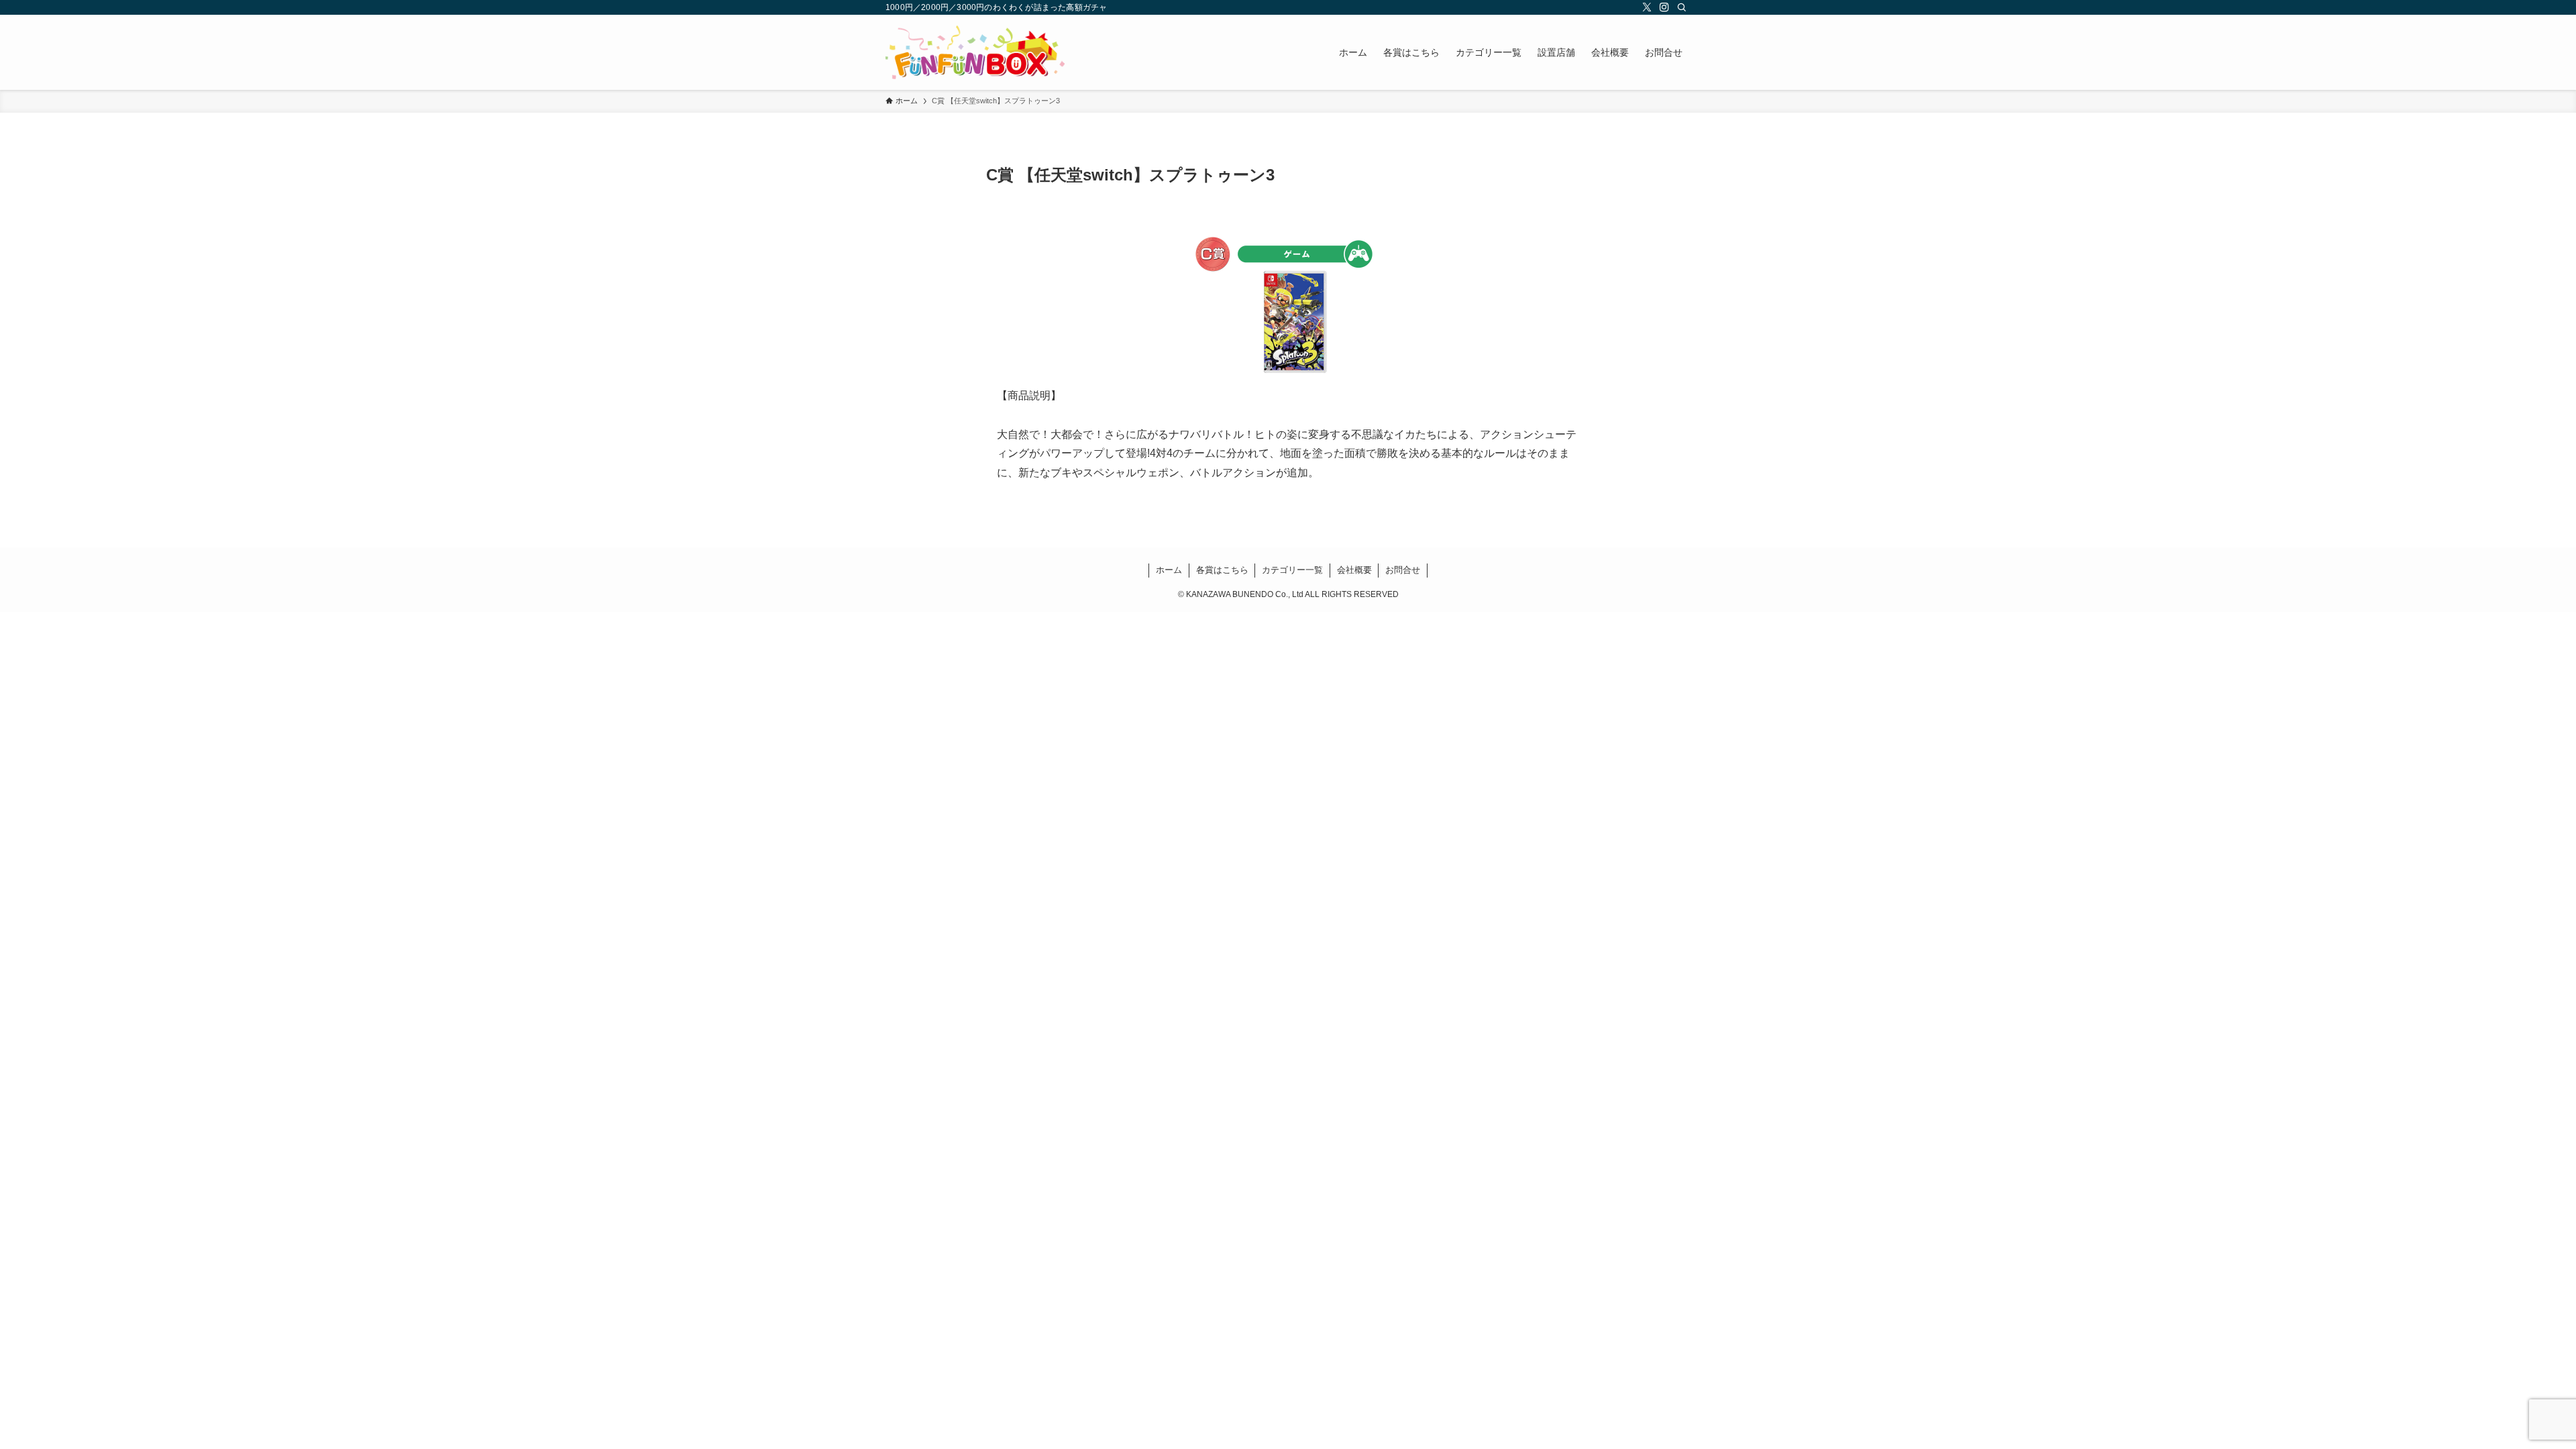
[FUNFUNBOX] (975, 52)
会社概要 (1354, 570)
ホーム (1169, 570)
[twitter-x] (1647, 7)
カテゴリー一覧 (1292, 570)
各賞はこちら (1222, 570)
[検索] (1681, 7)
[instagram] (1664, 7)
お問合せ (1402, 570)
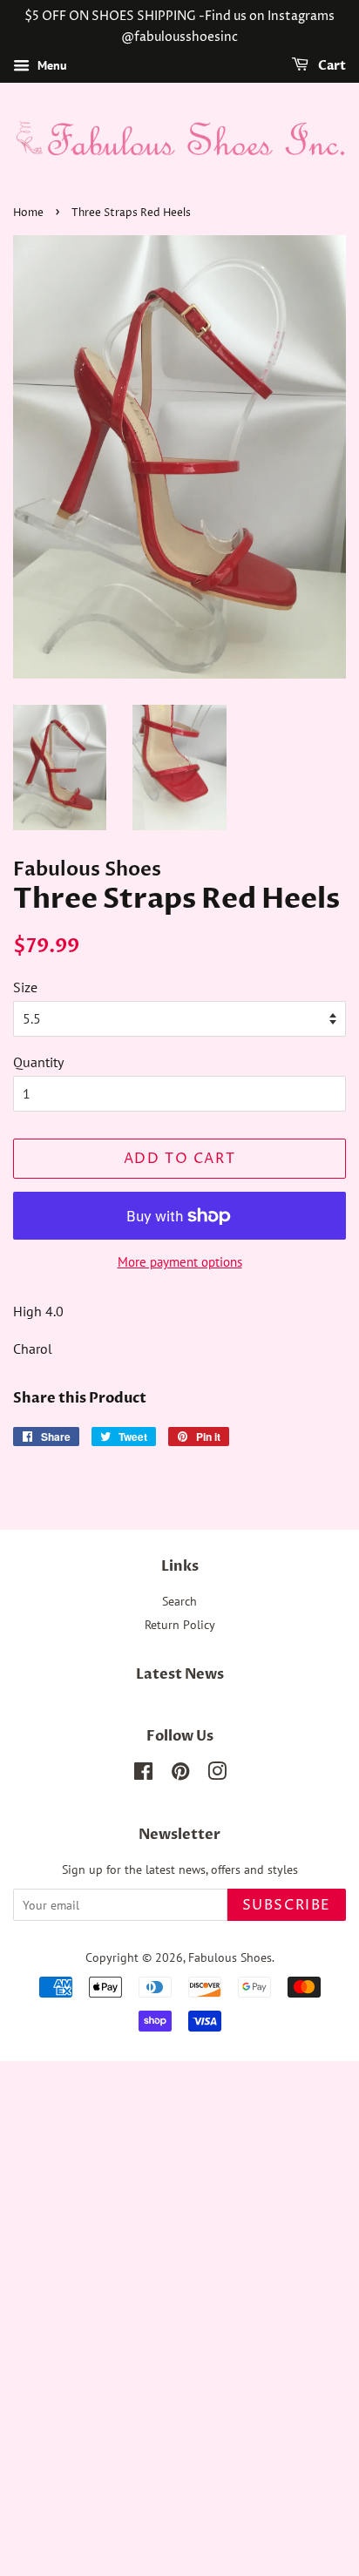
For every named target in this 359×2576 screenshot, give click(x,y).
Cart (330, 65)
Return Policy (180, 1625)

- - -

▶ [WORK TO COMPLETE] Output the listing above in full, exactly. No images.

▶ [SOLUTION]
[FUNFUNBOX] (975, 52)
会社概要 (1354, 570)
ホーム (1169, 570)
[twitter-x] (1647, 7)
カテゴリー一覧 (1292, 570)
各賞はこちら (1222, 570)
[検索] (1681, 7)
[instagram] (1664, 7)
お問合せ (1402, 570)
For every named target in this 359×2576 screenshot, give click(x,y).
Cart (330, 65)
Return Policy (180, 1625)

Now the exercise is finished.